→ WHAT TO WORK ON
Every line in the data below that has the word "computer" should be returned.

→ SUPPLIED ENTRIES
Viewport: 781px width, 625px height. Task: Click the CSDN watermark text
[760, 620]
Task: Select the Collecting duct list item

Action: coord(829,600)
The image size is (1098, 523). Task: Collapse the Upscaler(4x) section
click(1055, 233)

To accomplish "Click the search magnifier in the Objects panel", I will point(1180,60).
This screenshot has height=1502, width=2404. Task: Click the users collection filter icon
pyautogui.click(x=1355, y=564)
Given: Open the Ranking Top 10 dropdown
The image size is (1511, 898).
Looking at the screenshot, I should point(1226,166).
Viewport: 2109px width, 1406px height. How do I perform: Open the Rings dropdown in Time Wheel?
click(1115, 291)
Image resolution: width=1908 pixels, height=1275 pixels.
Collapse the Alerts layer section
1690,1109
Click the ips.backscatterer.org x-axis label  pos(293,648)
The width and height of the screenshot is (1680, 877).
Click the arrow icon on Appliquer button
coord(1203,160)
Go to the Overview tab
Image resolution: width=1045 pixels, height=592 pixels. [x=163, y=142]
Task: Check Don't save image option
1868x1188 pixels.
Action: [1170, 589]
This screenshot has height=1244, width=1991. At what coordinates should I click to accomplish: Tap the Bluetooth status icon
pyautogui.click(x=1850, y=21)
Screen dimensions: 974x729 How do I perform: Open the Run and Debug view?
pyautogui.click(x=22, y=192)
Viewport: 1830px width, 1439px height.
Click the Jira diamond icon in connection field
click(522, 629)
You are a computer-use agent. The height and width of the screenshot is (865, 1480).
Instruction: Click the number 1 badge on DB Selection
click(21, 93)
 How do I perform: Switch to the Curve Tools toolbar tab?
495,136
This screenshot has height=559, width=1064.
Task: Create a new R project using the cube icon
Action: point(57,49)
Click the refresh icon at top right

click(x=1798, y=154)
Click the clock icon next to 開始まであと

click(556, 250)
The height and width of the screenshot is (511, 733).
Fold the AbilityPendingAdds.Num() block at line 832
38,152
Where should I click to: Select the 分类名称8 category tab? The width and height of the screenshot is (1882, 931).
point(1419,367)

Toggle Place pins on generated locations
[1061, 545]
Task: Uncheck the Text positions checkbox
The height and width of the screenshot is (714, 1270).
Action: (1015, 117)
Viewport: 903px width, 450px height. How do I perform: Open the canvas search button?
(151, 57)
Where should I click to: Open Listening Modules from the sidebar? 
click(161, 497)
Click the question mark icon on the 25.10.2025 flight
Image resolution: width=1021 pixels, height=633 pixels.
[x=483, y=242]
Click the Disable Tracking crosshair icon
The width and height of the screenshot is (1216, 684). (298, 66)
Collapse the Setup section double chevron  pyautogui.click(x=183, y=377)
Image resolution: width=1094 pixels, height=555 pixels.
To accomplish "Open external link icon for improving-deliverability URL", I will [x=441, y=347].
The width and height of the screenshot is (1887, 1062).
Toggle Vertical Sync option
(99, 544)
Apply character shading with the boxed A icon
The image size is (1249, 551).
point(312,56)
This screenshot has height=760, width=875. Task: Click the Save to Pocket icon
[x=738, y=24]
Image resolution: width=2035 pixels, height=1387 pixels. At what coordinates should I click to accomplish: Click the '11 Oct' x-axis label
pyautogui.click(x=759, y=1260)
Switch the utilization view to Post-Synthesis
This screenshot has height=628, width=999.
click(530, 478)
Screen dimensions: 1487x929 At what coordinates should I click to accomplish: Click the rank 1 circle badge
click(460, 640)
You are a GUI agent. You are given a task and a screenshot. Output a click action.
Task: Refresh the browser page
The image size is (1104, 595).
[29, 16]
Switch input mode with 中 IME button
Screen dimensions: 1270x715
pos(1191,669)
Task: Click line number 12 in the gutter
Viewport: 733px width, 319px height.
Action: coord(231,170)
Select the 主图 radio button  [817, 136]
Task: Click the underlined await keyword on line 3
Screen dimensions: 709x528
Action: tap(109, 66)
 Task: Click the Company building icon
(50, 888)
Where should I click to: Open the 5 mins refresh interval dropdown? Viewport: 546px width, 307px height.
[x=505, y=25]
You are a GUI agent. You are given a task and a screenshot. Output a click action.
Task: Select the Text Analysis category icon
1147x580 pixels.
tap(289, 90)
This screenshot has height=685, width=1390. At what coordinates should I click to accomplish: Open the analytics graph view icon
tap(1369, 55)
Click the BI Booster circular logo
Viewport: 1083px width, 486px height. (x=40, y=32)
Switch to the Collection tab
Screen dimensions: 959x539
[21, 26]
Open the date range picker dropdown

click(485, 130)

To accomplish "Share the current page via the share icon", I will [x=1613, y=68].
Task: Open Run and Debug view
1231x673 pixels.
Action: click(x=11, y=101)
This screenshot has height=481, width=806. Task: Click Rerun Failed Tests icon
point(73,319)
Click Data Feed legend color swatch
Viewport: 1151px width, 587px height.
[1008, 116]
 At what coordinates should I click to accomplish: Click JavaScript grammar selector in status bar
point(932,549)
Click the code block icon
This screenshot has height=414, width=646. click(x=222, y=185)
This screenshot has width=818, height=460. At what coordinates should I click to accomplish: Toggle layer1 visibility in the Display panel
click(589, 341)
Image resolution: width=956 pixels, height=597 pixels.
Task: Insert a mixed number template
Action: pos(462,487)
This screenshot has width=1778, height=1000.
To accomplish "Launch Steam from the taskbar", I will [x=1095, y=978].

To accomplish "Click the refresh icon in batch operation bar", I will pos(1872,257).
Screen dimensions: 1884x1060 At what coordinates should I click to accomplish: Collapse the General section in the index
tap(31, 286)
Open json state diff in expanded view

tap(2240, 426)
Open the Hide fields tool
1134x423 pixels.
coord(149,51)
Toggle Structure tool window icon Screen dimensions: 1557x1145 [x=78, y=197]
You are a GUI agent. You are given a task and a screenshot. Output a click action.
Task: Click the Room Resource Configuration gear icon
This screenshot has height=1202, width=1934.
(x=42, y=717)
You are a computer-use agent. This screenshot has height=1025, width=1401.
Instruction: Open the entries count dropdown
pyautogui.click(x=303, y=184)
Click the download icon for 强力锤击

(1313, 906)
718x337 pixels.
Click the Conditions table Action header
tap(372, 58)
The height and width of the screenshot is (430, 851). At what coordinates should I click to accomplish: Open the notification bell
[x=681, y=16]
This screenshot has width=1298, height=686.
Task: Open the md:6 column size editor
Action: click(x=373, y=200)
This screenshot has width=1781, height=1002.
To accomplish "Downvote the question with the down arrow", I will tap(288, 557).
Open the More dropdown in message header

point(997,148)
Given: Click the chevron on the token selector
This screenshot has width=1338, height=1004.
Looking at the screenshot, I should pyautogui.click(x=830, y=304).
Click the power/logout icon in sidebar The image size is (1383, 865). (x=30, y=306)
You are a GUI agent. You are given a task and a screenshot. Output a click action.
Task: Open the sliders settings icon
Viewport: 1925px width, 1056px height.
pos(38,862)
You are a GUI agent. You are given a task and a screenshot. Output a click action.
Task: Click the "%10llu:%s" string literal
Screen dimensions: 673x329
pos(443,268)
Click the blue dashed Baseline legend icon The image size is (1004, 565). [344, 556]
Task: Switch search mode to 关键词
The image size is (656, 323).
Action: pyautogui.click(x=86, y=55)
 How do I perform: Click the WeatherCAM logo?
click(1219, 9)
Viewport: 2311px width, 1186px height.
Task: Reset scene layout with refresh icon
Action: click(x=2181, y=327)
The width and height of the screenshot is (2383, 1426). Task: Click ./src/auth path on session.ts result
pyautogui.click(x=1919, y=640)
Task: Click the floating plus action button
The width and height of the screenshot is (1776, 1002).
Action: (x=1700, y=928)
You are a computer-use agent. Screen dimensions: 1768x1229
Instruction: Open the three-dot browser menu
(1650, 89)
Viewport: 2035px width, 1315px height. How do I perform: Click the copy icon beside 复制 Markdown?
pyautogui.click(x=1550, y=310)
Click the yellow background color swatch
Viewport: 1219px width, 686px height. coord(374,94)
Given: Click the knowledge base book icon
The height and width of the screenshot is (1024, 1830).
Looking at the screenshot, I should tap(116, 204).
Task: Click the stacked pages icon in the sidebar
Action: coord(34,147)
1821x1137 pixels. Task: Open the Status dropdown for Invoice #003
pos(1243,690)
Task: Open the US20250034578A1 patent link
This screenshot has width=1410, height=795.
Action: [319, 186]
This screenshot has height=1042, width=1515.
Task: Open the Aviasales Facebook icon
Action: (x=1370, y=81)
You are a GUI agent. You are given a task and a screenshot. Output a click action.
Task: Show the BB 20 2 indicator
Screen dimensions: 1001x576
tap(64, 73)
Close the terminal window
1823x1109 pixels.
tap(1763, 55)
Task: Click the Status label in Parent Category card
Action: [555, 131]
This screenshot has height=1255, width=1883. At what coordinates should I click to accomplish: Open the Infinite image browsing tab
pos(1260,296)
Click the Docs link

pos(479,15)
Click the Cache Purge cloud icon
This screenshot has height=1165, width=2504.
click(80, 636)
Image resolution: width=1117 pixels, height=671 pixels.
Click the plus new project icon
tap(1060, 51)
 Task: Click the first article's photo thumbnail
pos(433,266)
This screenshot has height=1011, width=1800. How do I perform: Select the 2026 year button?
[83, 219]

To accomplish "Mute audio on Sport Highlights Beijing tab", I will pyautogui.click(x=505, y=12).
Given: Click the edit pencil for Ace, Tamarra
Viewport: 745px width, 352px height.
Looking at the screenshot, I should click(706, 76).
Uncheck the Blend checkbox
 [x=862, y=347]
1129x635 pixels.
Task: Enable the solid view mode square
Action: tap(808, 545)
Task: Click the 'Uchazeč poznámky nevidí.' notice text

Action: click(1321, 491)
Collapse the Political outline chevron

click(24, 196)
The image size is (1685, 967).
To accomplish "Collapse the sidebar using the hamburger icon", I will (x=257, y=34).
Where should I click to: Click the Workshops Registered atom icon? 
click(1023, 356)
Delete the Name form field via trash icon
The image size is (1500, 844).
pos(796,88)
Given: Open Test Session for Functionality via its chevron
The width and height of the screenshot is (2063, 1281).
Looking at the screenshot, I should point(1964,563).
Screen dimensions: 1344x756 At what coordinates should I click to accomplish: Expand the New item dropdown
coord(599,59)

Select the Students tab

→ TASK OUTPUT
You are a computer-use agent. The height and width of the screenshot is (865, 1480).
You are a computer-use agent. This screenshot has height=1025, width=1401.
You are a computer-use agent. Screen dimensions: 1768x1229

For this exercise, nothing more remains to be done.